* _Article_
++++++

Mr. Ivan Lawrence (Burton)

I declare an interest, not so much as the representative of Burton-on-Trent, the greatest brewing town in Europe, although that would be an interest as important as any I could think of, but also as a practitioner in licensing law until I became a Member of Parliament. I had the good fortune to be the pupil of the greatest living licensing practitioner at the Bar at the time—James Burge, Q.C. I hope that I learned something from his very wide, deep and greatly esteemed knowledge of the law.

Even my experience enables me to observe that perhaps some of the fervour which is shown in support of this Bill by my hon. Friend the Member for Hampstead (Mr. Finsberg), who represents the licensed victuallers, may not be completely untinged by the fact that the Licensed Victuallers' Association nearly always opposes applications for permission to open wine bars on their territory.

Mr. Geoffrey Finsberg

I hope that my hon. Friend will be clear that I do not represent the association. I merely advise it. There is a great difference.

++++++

* _Supplied data_

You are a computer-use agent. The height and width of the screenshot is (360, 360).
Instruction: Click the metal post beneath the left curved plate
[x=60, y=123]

++++++

* _Problems and tasks_
A – In the licensing debate excerpt, whose pupil was Mr. Ivan Lawrence at the Bar?
B – Go on with the licensing debate excerpt, starting right after its final sentence.
The material placed after the licensing debate excerpt comes from an unrelated source.

* _Task-by-task outputs_
A – James Burge, Q.C.

B –
Mr. Lawrence

I am sorry. It is seldom in the interests of the licensed victuallers and the public houses to have a wine bar established nearby. I can recall one case in which I made an application for a wine bar that was situated 8 ft from a public house. However, a sizeable body of the population now likes the idea of wine bars because wine is sometimes preferred to beer and spirits, and because the bars tend to provide higher quality food than do many public houses. The atmosphere in wine bars is congenial.

However, it would be wrong to suppose, as one may have done from the point made by my hon. Friend the Member for Hampstead, that the existing law prevents the licensed victuallers or anyone who is opposed to a wine bar from making known his opposition. A licence to open a wine bar has to be applied for just as any other application has to be put before the justices. I think that my hon. Friend was objecting to the next stage in the process when a wine bar, wishing to increase its area of consumption to that of a public house, undergoes a procedure by which the publicans are stopped from objecting. On that I have the greatest degree of sympathy, and I think that the amendment proposed in the Bill to deal with the point is wholly warranted.

The hon. Member for Feltham and Heston (Mr. Kerr) raised what he called a tiny objection. Lest we all die of a surfeit of congratulation for my hon. Friend the Member for Tynemouth (Mr. Trotter) about the wonders of the amendments he is proposing to the 1964 Act, and which I fully support, we should appreciate two matters.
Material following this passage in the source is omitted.